06/07/2008  3min #18293

Dérives de l’antiterrorisme

vendredi 4 juillet 2008
Belgique, France

Les enjeux du procès des « filières kamikazes », qui se déroule en Belgique, comme celui dit des « filières irakiennes », qui a lieu en France, s’inscrivent dans un nouvel ordre juridique mondial.

La loi antiterroriste américaine, le Military Commissions Act (2006), donne au président des Etats-Unis le pouvoir de désigner comme ennemis ses propres citoyens – ou tout ressortissant d’un pays avec lequel les Etats-Unis ne sont pas en guerre. Cette loi, qui est un acte de portée internationale, n’a été contestée par aucun Etat. Au contraire, nous voyons que l’ordre juridique des autres nations s’adapte pour satisfaire d’éventuelles demandes américaines basées sur cette loi. Tel est l’enjeu de ces procès.

Ainsi, la France, qui a pourtant condamné l’invasion de l’Irak, poursuit des jeunes Français qui sont allés combattre les troupes américaines (1).

Le 14 mai, le tribunal correctionnel de Paris a condamné les sept membres, six Français et un Algérien, de la « filière irakienne du XIXe arrondissement », à des peines de 18 mois à 7 ans de prison ferme pour « association de malfaiteurs en relation avec une entreprise terroriste », c’est à dire pour avoir « formé ou participé à une filière de recrutement et d’envoi de jihadistes en Irak ».

L’accusation, sans apporter de preuve ou d’élément matériel, prétend qu’ils auraient rejoint des groupes relevant d’Al-Qaida, terme générique, improprement utilisé par les Etats-Unis pour qualifier la résistance en Irak. Reprise par le tribunal, cette identification entre la résistance armée à l’occupation américaine et l’organisation terroriste permet de considérer ces combattants – réels ou intentionnels – comme des criminels.

En Belgique s’est terminé le procès en appel de cinq prévenus condamnés en première instance à des peines de 28 mois à 10 ans de prison pour appartenance à un groupe terroriste. Ils sont accusés d’avoir participé à une filière qui aurait recruté, en Belgique, des combattants en vue de faire la guerre en Irak. Dans le jugement belge, l’identification à Al-Qaida n’est même plus nécessaire, tout acte de résistance armée au gouvernement irakien est en soi posé comme illégitime.

Les deux procès présentent de grandes similitudes, non seulement en ce qui concerne leurs enjeux, mais aussi dans leur déroulement.

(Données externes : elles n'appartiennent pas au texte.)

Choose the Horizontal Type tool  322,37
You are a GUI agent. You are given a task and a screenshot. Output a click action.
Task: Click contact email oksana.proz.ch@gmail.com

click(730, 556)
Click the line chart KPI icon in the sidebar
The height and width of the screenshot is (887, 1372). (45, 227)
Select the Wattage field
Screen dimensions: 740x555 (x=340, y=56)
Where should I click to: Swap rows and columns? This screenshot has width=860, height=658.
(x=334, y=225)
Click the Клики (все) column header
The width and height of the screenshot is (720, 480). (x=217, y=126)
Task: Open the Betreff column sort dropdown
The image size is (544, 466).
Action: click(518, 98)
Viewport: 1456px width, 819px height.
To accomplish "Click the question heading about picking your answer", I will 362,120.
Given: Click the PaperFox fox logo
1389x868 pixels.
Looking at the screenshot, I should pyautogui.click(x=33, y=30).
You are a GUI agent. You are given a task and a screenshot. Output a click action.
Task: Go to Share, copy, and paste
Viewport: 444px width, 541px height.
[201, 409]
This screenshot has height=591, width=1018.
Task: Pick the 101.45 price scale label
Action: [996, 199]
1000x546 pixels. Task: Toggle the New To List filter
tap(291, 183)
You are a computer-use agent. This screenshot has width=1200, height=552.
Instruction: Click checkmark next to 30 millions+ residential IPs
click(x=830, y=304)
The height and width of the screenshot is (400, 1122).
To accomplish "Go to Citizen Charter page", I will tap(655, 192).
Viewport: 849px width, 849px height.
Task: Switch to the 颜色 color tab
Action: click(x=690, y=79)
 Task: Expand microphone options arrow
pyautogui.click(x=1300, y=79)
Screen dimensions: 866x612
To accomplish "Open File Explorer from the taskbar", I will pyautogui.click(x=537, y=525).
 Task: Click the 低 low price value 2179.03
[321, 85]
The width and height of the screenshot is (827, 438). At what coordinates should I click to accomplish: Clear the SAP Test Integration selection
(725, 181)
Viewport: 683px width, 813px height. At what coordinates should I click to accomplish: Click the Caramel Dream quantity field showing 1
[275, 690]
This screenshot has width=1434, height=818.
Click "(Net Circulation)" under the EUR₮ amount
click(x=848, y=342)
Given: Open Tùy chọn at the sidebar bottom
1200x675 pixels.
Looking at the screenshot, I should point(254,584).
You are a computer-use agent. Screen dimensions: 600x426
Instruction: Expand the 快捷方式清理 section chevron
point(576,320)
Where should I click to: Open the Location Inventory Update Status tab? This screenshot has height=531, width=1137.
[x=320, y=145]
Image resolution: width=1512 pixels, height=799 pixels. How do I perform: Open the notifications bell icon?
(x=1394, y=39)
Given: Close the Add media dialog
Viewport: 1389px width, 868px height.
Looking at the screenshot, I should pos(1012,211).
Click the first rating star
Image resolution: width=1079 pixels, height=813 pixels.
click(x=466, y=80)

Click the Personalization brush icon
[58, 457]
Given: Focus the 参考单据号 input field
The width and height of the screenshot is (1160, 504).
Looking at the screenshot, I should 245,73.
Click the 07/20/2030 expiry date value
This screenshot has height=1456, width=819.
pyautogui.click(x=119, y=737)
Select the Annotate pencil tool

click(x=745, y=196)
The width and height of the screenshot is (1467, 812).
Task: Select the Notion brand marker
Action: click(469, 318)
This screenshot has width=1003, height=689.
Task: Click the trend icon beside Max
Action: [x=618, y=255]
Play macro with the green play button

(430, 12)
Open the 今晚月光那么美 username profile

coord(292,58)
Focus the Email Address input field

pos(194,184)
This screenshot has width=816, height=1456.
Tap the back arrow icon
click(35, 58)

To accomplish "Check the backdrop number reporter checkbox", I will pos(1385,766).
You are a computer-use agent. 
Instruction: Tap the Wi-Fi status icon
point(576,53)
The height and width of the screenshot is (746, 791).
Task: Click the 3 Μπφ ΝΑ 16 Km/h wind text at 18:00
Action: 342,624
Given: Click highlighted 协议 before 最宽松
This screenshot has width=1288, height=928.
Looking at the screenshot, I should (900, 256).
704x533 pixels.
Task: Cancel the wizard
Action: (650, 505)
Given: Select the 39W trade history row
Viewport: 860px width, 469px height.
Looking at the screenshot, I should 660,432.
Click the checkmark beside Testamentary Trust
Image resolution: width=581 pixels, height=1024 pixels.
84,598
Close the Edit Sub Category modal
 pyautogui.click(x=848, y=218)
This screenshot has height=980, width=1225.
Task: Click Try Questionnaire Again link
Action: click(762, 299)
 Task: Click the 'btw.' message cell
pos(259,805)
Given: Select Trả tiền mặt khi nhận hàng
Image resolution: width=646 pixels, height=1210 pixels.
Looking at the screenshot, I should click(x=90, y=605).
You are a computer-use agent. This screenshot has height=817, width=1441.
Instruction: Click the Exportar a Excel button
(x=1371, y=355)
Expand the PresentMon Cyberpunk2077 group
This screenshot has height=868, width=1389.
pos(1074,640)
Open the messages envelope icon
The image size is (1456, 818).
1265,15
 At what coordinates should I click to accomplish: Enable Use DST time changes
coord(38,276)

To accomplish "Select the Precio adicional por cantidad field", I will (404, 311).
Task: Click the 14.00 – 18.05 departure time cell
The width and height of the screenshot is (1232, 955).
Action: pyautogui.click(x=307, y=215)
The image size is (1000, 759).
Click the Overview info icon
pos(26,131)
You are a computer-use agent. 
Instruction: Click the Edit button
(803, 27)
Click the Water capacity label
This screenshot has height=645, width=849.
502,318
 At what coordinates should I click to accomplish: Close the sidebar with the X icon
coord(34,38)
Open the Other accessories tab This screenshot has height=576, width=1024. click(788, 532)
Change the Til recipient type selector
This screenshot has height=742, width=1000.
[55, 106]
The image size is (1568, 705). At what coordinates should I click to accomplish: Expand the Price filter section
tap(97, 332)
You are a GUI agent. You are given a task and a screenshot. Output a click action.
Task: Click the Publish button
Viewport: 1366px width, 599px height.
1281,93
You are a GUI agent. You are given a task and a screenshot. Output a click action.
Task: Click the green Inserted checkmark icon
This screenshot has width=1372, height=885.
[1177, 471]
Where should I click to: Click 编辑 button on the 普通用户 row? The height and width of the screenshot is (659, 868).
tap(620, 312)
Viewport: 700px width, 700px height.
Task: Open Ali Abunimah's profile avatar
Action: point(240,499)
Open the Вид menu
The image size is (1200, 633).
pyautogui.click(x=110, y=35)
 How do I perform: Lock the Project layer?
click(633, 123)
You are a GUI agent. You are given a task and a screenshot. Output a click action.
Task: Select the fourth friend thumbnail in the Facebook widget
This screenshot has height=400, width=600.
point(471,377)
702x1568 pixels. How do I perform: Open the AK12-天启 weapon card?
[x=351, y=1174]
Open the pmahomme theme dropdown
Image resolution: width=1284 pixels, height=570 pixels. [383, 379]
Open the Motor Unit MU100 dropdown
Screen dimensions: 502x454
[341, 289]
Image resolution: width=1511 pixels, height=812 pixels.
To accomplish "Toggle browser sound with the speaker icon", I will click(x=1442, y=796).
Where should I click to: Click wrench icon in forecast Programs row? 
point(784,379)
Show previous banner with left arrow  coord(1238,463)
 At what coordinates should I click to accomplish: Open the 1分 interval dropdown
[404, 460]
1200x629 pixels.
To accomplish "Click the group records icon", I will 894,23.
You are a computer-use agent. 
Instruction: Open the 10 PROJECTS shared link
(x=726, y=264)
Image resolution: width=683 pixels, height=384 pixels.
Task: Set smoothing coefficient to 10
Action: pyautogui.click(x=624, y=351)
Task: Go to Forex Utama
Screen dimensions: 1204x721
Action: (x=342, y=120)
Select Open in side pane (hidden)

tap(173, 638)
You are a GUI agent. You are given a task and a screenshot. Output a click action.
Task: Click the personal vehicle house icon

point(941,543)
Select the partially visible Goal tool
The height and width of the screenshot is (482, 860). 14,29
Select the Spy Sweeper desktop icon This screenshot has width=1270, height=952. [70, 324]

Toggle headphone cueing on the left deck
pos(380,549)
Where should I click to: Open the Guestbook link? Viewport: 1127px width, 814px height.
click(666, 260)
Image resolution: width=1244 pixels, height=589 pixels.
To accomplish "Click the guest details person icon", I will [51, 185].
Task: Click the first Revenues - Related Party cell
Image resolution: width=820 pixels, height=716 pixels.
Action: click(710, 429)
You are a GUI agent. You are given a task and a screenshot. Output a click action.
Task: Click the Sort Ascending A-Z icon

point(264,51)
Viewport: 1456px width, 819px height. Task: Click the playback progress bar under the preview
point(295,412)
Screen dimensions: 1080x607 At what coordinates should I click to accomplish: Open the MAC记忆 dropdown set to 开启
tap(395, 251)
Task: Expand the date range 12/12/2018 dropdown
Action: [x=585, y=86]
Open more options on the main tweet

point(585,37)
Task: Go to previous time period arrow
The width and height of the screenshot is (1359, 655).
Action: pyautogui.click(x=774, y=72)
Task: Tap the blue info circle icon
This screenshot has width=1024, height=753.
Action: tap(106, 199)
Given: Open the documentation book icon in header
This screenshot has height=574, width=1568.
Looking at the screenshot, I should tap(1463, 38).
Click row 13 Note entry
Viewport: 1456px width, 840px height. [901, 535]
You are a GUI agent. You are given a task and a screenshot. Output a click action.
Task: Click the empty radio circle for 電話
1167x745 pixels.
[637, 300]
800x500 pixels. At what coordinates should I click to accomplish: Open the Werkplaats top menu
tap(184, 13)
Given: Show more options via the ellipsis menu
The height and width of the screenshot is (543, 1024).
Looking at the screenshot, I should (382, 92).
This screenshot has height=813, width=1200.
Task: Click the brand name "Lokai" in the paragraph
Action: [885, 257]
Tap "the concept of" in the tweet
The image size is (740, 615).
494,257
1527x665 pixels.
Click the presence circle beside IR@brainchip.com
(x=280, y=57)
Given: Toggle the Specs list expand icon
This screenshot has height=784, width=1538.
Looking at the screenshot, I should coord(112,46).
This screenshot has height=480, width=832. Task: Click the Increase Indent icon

Bien que la guerre ait été déclenchée en violation du droit international et pour des motifs qui ont été invalidés (liens du régime irakien avec le réseau Ben Laden, et existence d’armes de destruction massive), ces jugements s’inscrivent dans le cadre de « la lutte du bien contre le mal » initiée par Washington.

Dans un conflit dans lequel la Belgique et la France ne sont pas partie prenante, ces tribunaux se donnent la compétence de déterminer, parmi les forces en lutte, celles qui sont légitimes et celles qui sont criminelles. Ces tribunaux désignent les prévenus comme des terroristes et cela pour deux raisons : d’une part, leur combat ne serait pas juste et, d’autre part, les moyens employés les désignent comme des criminels. Ils seraient des combattants illégaux étant donné l’absence de commandement centralisé et leur manque de visibilité, des critères qui permettent de criminaliser toute résistance à une armée d’occupation.

Dans les deux procès, se posent également des problèmes quant à la légalité des moyens de preuve. En France, les pièces à charge sont fondées sur des renseignements d’origine américaine, notamment obtenus sous la torture. En Belgique, des preuves recueillies en Algérie ont aussi été acceptées et ce bien que le Conseil de l’Europe considère que ce pays utilise la torture dans le cadre de la lutte contre le terrorisme.

Jean-Claude Paye

(1) NDLR : Aucun gouvernement membre des Nations unies, et aucun groupe irakien de résistance, hormis ceux qui se réclament d’Al-Qaida, n’a fait appel à de tels « volontaires » internationaux.